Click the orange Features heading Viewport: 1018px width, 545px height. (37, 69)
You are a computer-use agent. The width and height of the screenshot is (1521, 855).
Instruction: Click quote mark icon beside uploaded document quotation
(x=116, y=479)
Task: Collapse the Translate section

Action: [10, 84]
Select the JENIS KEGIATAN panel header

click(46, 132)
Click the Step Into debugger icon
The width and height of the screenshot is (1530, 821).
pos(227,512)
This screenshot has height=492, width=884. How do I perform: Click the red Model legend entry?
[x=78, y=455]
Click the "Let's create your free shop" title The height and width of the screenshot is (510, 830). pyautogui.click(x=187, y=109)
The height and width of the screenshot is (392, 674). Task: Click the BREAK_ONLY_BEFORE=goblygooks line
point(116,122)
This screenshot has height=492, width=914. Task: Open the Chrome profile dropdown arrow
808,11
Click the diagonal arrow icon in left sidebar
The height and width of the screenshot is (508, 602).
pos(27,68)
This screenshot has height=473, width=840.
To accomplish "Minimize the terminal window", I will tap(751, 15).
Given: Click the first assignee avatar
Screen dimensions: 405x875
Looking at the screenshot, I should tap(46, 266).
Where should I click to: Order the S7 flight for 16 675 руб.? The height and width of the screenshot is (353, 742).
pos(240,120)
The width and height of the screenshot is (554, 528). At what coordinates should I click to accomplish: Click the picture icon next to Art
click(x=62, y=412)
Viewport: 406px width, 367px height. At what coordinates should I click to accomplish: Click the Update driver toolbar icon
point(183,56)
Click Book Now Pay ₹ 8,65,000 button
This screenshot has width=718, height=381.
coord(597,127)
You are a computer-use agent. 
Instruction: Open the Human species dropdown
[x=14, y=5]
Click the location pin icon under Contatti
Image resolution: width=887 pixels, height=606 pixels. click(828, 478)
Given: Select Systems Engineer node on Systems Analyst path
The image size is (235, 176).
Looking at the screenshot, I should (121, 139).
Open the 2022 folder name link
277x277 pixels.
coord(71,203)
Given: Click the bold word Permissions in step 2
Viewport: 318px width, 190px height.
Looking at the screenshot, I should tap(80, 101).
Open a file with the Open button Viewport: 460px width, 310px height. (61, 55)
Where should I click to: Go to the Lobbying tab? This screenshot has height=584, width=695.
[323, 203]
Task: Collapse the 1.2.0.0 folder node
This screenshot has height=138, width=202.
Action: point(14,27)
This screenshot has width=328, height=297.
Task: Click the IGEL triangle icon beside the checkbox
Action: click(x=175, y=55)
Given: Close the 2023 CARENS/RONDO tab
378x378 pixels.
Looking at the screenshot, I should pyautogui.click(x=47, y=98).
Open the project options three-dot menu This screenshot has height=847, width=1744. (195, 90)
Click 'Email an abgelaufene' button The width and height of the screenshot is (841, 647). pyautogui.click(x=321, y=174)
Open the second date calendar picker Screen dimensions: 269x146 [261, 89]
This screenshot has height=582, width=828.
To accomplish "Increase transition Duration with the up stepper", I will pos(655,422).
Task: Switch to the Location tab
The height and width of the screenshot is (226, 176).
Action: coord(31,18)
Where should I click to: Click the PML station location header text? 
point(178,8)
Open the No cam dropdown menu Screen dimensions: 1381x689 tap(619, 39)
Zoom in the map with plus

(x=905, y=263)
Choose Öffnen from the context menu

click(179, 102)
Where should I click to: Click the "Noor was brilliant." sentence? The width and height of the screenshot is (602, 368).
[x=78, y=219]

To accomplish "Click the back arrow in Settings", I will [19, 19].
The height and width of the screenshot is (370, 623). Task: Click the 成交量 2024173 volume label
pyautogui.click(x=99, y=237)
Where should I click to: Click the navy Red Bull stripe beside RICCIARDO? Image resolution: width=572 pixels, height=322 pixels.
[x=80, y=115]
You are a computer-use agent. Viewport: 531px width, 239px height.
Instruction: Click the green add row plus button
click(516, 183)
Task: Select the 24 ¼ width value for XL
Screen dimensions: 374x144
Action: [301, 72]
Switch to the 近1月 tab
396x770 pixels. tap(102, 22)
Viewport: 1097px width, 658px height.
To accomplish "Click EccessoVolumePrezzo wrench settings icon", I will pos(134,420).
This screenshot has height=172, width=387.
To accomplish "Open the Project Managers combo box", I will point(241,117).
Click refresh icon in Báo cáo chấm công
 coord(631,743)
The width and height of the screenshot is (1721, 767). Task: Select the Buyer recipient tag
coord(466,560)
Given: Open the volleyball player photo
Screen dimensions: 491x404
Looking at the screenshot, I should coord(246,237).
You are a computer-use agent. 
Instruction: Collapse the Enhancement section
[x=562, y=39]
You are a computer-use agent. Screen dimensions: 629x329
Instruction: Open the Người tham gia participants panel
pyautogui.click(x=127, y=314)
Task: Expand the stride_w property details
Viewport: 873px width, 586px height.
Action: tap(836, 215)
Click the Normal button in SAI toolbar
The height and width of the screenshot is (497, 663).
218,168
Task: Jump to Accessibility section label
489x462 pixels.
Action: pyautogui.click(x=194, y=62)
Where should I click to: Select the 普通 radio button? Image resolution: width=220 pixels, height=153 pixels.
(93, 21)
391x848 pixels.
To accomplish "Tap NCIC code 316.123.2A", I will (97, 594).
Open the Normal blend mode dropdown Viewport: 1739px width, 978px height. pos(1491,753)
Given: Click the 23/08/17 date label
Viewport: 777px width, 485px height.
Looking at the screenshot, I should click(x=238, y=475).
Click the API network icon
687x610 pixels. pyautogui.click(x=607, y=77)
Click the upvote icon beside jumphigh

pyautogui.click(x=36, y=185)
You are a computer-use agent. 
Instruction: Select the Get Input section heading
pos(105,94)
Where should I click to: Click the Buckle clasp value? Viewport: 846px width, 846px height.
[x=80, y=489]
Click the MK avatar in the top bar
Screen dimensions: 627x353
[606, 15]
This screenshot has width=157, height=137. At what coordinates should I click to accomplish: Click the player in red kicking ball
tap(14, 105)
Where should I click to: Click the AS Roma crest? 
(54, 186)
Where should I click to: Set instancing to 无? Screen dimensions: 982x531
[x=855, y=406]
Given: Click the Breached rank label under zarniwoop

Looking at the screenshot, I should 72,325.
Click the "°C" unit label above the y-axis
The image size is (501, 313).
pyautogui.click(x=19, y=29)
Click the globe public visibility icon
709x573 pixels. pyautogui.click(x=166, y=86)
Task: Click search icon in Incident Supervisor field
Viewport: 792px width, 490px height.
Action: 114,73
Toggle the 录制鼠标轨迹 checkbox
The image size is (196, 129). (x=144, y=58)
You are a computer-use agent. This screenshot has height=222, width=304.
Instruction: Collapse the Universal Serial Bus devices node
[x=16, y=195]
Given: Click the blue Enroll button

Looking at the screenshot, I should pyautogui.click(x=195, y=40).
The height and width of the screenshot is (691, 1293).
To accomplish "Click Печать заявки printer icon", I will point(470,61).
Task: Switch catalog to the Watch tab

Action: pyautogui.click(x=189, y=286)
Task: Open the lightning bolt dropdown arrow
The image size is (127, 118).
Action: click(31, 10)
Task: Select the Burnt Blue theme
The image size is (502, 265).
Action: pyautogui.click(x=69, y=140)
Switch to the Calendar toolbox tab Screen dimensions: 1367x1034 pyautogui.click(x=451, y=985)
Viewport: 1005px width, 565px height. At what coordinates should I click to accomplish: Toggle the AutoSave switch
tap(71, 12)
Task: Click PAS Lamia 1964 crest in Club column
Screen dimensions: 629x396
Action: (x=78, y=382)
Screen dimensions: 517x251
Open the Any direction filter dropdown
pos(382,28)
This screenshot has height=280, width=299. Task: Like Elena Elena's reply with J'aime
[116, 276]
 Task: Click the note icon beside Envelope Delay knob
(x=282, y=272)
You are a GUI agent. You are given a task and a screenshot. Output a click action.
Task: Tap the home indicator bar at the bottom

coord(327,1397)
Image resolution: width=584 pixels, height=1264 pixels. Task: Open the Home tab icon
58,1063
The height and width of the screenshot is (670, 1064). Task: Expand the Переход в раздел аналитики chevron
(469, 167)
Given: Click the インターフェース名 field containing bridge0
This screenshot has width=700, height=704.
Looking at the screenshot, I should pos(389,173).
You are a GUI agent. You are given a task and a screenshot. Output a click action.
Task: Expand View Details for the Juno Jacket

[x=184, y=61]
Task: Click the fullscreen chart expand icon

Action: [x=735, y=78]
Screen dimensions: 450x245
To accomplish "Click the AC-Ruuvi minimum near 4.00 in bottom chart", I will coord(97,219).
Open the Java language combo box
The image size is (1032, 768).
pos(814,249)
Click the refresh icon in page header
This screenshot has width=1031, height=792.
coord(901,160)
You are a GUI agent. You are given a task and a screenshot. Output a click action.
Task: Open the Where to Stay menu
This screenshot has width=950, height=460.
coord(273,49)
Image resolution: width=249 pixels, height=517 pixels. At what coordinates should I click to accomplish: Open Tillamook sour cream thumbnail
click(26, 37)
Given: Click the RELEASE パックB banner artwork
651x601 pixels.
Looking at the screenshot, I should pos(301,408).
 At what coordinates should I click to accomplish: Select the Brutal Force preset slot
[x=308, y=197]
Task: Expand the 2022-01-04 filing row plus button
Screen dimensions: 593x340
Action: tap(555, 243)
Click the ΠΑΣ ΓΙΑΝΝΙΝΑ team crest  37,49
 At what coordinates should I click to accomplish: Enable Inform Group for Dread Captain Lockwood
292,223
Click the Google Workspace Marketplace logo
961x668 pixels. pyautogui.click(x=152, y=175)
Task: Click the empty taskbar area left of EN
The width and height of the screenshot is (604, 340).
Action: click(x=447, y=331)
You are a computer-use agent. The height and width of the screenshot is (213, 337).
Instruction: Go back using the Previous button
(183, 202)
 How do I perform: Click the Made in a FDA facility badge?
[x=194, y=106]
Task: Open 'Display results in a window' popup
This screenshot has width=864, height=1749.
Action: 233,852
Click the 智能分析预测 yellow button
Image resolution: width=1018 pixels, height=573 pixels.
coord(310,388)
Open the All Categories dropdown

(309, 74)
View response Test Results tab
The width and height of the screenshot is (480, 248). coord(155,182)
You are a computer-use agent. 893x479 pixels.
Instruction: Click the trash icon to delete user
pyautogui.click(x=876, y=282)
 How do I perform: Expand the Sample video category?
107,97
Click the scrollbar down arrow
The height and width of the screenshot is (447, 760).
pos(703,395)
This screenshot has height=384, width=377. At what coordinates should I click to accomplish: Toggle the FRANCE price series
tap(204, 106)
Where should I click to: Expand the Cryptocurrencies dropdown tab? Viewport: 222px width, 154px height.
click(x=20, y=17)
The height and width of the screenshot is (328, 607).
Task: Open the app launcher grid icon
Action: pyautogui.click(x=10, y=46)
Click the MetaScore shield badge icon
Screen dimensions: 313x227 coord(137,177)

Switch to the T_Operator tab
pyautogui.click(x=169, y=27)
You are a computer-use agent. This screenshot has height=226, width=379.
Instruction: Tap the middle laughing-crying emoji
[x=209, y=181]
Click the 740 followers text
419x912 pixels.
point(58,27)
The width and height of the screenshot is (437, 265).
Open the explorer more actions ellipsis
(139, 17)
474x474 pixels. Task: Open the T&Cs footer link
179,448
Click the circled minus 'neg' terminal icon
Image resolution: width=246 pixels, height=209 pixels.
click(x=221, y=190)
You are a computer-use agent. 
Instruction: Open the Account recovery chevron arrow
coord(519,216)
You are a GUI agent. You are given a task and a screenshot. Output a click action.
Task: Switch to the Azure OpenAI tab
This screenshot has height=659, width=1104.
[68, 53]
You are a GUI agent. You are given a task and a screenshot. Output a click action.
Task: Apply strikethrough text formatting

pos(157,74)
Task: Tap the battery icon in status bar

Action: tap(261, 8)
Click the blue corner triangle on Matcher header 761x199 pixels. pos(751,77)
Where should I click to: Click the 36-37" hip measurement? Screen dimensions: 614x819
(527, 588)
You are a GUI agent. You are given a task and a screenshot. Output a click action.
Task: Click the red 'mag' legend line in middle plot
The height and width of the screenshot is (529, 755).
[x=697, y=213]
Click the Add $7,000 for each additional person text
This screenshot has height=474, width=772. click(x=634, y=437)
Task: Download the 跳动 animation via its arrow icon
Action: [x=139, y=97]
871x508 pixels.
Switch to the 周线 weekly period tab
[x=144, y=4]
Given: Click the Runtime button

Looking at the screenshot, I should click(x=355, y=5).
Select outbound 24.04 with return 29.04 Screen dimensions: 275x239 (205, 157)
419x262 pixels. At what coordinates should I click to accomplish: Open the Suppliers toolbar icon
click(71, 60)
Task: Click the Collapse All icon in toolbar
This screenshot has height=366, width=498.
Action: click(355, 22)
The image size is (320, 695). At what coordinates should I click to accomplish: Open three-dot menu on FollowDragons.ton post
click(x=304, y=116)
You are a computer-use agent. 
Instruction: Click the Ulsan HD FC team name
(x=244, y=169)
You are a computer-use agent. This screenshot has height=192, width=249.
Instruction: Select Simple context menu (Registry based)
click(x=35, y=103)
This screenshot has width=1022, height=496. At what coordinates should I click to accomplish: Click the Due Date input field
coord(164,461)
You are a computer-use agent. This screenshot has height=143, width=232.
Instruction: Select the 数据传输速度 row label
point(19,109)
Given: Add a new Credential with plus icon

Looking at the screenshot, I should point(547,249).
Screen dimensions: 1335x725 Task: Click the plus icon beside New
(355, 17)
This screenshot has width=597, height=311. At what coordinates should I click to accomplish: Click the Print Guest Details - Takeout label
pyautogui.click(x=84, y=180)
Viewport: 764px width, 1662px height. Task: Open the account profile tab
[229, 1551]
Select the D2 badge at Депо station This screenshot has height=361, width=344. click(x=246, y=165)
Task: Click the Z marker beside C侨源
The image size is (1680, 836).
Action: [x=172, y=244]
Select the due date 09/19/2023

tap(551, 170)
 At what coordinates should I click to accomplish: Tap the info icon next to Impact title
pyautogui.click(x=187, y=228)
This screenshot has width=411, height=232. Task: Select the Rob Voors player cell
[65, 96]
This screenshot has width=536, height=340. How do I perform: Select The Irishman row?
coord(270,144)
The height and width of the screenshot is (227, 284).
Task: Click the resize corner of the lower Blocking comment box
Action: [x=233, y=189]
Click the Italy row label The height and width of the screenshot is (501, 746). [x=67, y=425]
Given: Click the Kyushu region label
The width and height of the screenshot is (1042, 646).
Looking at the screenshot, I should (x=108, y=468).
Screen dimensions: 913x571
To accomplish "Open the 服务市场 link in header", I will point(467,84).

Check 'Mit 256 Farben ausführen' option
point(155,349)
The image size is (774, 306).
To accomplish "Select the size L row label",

Exercise objective: Output all lines from the beginning of the data up to the line holding "830). pyautogui.click(x=187, y=109)", that line included, exactly as written.

Expected output:
Click the orange Features heading Viewport: 1018px width, 545px height. (37, 69)
You are a computer-use agent. The width and height of the screenshot is (1521, 855).
Instruction: Click quote mark icon beside uploaded document quotation
(x=116, y=479)
Task: Collapse the Translate section

Action: [10, 84]
Select the JENIS KEGIATAN panel header

click(46, 132)
Click the Step Into debugger icon
The width and height of the screenshot is (1530, 821).
pos(227,512)
This screenshot has height=492, width=884. How do I perform: Click the red Model legend entry?
[x=78, y=455]
Click the "Let's create your free shop" title The height and width of the screenshot is (510, 830). pyautogui.click(x=187, y=109)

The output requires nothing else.